Today, the company is announcing it’s taking that head start and building on it with multimodal search. That means it can add elements beyond text to help answer a question more precisely. So say you ask a question such as ‘Which company has the most CRM market share,’ you will get the answer ‘Salesforce,’ and if you follow up with ‘What is Saleforce’s stock price?’, you will get a stock chart instead of a text-based answer.
Socher says that’s a big leap forward for chat-based search, and puts his company ahead of his much larger competitors. “Instead of making up a bunch of numbers, which every other language model would do, we’ll just show you our stock app right there inside the conversation,” Socher told TechCrunch.
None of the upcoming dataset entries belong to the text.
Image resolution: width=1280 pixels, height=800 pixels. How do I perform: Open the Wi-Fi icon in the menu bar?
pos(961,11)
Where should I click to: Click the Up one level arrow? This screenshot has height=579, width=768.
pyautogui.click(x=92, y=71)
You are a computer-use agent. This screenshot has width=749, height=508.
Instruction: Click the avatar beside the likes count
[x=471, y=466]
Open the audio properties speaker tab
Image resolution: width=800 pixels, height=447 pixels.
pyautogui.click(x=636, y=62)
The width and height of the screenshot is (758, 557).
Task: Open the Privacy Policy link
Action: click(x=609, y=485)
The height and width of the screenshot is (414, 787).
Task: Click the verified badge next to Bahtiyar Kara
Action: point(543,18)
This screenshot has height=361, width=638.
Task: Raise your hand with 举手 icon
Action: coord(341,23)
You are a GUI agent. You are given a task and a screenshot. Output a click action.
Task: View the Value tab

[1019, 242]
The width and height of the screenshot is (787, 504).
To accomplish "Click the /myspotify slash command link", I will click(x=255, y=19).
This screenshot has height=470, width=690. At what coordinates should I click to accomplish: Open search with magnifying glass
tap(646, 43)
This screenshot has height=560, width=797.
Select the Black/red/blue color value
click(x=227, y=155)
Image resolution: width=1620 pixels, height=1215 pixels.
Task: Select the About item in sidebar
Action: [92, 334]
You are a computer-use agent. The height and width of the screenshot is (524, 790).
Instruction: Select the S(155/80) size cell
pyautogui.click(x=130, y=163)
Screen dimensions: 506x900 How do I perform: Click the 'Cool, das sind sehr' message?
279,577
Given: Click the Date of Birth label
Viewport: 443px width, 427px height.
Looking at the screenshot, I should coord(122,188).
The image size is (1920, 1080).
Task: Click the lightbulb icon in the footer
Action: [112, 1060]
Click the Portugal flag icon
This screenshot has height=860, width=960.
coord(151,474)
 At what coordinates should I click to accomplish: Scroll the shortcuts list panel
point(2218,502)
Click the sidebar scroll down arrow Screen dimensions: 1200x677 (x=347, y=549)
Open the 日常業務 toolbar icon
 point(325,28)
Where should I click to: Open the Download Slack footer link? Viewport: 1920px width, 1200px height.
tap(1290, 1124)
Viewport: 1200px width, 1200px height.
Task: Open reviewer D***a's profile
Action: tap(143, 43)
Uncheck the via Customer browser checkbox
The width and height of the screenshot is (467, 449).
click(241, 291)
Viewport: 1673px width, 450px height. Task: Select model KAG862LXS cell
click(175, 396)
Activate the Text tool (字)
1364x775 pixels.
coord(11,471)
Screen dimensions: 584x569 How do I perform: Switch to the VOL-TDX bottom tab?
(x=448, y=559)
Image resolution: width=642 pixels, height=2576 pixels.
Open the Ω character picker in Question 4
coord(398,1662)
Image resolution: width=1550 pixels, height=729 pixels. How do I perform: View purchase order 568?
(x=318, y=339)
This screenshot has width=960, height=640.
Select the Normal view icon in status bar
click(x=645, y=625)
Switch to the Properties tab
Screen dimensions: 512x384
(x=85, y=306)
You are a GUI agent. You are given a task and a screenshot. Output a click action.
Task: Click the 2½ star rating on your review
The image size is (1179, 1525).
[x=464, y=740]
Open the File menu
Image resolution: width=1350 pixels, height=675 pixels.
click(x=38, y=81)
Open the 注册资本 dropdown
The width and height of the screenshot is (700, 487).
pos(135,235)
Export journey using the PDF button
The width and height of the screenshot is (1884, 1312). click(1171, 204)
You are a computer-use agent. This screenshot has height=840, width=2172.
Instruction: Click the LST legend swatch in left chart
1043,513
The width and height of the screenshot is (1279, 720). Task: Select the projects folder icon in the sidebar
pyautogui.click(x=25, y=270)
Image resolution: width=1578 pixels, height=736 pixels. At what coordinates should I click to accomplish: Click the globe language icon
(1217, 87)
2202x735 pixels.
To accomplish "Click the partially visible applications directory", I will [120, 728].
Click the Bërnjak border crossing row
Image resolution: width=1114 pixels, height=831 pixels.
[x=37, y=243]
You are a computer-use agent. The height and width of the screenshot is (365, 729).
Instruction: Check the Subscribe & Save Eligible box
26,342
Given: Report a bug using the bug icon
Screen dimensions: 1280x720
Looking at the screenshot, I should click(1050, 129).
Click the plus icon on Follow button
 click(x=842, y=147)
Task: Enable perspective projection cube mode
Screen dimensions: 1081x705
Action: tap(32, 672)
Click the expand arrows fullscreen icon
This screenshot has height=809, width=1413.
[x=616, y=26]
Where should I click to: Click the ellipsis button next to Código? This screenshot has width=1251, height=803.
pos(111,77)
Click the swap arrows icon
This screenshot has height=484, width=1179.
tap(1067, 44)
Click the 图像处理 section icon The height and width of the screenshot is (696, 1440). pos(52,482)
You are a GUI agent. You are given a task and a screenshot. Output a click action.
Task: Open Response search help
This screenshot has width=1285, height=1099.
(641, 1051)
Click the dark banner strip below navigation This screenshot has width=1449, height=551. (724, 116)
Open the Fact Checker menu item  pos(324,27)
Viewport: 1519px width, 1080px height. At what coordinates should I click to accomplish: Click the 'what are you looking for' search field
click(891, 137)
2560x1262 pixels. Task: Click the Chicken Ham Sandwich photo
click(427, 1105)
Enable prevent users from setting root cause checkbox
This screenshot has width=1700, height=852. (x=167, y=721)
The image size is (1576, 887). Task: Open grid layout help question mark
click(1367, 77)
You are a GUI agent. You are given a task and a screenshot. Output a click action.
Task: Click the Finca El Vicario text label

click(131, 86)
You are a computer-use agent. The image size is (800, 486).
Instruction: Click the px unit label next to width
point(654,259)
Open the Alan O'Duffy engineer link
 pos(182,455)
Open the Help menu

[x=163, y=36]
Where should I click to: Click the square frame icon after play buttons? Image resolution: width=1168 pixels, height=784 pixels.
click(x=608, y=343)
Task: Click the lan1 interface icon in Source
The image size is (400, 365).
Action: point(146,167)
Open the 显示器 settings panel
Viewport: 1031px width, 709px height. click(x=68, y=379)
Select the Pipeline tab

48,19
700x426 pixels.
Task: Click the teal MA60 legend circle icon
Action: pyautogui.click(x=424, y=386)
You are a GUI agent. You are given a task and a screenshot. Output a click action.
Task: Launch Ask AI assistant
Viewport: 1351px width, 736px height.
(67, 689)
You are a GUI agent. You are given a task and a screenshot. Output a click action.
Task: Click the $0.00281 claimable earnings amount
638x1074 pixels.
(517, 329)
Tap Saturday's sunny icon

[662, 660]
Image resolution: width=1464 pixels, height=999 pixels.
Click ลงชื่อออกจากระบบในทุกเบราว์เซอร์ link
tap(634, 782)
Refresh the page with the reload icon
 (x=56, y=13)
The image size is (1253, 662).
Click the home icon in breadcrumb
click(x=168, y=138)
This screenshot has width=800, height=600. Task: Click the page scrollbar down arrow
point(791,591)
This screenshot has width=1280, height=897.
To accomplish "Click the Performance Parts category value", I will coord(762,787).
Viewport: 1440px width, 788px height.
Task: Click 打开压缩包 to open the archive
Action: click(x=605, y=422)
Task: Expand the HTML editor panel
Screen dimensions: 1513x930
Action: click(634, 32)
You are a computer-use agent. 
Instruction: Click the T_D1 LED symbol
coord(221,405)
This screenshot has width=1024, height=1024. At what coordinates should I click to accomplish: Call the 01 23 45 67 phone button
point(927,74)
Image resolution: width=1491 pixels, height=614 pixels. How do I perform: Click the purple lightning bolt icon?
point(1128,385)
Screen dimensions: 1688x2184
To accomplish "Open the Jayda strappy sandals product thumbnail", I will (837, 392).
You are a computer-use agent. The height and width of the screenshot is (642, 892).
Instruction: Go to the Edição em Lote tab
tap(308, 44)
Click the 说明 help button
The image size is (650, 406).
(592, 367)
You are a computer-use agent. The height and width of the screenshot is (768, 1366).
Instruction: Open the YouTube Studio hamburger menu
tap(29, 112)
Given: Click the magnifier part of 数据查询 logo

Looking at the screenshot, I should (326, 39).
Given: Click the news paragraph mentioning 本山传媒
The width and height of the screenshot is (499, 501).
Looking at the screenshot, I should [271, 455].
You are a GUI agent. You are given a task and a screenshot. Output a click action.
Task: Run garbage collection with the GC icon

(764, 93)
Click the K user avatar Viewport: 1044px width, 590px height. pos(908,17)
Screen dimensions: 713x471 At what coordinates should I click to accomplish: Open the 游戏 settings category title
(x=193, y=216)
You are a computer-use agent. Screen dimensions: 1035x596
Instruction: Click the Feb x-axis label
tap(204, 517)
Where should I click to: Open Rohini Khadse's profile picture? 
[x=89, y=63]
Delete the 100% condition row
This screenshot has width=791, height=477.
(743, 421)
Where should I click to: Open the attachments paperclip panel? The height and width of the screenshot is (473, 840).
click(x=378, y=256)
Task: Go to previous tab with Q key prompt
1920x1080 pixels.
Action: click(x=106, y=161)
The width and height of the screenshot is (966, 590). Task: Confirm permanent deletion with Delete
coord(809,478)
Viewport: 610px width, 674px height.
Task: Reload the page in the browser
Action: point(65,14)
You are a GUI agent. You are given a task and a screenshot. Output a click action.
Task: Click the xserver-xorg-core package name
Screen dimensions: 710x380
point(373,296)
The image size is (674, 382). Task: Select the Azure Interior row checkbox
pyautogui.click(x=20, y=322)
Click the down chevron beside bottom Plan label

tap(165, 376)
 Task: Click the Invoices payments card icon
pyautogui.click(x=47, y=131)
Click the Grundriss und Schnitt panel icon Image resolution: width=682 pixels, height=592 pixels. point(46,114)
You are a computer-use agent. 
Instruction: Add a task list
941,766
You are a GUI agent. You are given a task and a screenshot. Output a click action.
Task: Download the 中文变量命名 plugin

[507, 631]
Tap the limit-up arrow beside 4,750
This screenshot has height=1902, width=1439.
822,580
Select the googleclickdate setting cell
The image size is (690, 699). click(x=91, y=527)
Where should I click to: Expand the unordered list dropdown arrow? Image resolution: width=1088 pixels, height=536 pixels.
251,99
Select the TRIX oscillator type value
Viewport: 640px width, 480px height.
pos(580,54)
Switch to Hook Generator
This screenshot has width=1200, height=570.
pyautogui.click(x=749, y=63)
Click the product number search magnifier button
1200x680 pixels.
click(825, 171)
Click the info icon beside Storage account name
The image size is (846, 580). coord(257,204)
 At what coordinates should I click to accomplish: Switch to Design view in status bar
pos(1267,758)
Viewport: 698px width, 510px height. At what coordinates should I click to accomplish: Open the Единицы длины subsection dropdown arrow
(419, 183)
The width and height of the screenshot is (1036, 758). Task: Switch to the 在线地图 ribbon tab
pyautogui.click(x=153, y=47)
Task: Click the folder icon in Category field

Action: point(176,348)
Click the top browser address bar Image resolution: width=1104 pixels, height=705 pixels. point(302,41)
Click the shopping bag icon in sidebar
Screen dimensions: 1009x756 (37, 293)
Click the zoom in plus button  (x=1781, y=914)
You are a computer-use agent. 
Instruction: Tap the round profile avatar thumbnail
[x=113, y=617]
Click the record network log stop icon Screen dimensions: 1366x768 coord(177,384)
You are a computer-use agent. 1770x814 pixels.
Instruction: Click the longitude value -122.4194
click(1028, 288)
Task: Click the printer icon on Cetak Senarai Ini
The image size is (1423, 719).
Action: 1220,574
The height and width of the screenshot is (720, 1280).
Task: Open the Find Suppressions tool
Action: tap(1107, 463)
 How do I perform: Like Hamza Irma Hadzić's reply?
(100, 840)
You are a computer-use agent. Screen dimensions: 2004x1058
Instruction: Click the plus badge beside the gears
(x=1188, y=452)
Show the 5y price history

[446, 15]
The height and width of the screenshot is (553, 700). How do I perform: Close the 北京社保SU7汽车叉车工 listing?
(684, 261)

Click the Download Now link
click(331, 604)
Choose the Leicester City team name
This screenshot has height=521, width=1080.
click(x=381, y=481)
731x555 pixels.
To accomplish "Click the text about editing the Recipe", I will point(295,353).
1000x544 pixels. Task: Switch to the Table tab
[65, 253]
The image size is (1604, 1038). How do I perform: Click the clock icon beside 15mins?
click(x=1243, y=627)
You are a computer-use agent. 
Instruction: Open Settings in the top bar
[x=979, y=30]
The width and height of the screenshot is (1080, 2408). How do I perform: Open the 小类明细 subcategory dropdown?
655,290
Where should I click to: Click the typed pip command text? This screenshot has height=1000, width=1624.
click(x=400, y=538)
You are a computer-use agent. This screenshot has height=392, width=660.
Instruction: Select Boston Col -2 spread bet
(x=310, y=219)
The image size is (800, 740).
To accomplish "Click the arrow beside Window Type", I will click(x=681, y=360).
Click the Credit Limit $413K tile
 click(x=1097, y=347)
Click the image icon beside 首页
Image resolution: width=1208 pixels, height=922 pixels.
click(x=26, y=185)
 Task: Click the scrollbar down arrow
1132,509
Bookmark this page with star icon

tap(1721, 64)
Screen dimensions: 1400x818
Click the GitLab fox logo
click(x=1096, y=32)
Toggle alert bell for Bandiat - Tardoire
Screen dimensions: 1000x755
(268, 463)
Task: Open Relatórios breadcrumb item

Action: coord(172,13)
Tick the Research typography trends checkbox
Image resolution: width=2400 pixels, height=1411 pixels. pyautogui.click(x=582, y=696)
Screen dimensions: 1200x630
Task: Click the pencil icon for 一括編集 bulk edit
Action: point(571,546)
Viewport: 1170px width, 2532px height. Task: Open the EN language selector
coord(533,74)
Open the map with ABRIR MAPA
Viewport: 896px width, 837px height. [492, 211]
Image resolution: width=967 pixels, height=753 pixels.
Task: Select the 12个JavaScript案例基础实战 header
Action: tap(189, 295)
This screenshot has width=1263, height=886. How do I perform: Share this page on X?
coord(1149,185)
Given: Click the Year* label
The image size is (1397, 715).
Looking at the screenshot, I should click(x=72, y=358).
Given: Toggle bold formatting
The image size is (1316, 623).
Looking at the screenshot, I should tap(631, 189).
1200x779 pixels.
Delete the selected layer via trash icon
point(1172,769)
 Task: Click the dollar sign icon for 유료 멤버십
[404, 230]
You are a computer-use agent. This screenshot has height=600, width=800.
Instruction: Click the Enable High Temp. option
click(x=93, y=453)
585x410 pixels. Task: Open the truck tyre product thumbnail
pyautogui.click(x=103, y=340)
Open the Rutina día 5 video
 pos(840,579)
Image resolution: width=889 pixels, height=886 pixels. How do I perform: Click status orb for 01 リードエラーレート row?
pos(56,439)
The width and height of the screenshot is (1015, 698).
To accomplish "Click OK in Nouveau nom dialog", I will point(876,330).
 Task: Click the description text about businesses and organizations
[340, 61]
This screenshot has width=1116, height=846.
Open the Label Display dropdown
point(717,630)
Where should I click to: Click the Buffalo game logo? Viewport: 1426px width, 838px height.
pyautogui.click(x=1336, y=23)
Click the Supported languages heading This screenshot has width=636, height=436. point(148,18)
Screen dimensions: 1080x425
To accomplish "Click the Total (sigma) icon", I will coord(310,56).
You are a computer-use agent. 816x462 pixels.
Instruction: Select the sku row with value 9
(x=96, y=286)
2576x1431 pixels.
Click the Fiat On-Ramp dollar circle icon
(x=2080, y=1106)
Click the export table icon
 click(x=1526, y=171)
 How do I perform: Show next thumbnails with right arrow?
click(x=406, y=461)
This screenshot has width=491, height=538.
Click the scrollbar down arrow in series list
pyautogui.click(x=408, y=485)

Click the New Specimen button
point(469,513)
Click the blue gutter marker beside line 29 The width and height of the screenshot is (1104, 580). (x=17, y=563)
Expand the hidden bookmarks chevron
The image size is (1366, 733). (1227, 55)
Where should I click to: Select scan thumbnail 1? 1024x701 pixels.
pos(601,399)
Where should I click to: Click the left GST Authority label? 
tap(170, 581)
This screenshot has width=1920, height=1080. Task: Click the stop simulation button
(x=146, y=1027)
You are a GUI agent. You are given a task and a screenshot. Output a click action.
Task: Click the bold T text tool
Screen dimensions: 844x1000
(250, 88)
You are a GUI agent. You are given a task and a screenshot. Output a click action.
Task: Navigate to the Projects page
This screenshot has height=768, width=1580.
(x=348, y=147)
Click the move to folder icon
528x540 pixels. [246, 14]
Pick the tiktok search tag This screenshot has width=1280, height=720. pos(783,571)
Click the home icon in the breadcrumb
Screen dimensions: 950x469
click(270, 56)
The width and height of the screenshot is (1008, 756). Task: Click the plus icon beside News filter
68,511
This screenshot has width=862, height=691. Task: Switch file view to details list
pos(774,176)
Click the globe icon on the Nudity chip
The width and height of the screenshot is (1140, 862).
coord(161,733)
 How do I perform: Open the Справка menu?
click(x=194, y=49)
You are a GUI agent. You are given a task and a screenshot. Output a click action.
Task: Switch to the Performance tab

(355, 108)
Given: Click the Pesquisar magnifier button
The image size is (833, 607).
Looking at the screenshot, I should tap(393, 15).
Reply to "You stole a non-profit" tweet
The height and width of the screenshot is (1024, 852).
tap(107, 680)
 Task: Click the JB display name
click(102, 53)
He believes that’s a much more effective way to answer that kind of question and these different modalities can be applied to other questions depending on the context. “It’s a big step forward to get large language models to be multimodal in the sense of the different modalities being text, but also code, but also tables, and also graphs and images and interactive elements – and sometimes that is the best way to answer your question. I truly believe that this better way to represent the answer to this question than any text could be,” he said.
You.com launched at the end of 2020 with the belief that there was room for another search engine, based more on AI. That’s a notion that the search market has caught up with, but Socher sees room for a fresh approach, one that the incumbents can’t offer.
As he told TechCrunch at the time of his company’s $25 million funding round last summer, he wants You.com to be the anti-Google:
“Google is a monolithic, monopolistic search engine that is closed and has ultimately weaponized AI against users for the sake of serving its true purpose: advertising. We are building You.com as a search platform that is open and emphasizes directly serving user needs with You.com apps instead of bombarding people with ads,” he told TechCrunch’s Kyle Wiggers at the time.
Socher is reluctant to discuss the technology behind his company’s search at this point, concerned that his competitors will be able to use it against him, but he says at some point he will reveal the secret sauce he is using to build his company’s search solution.
“We don’t really share right now how we built it. I know a lot of people are super curious about how we are building all this stuff. But a lot of people are trying to copy what we’re doing. And it just doesn’t really make sense until we’re at least default live or profitable as a startup to share all our technology, or even high level or details on how we’re doing any of it,” he said.
He says that the company is growing double-digit percentage growth every month, and they have millions of people using the site every day now. They are still considering how to monetize, but it won’t be like Google or Bing.
“We don’t have to make $500 million a day. We don’t have that pressure right now as a startup. But we will think about monetization this year, and we’ll try to explore different paths,” he said. That includes private ads, subscriptions to different add-ons like one they have that helps users write essays and blog posts for a couple of dollars a week, and they could also open the platform to build third-party apps like the stock app that displays a stock chart.
“You can allow that third party app to just sell a service, and when that’s relevant to the user, and the user wants to buy whatever that company sells, then we get a cut of that. So it’s sort of monetizing the end of the funnel rather than the beginning of the funnel, which is what ads do,” he said.
He certainly understands that he’s up agains some formidable competition, but he believes that You.com has found a way to differentiate itself from its competitors.
“It’s certainly a tough space to compete in, for sure, and you need to build something that is both unique and different, but at the same time good enough to capture most of the things that people currently want from their search engine,” he said.
“And that’s what we’ve done, and it’s part of why we’re able to grow now and provide a fresh new perspective on what a search engine can or should be able to help you with.”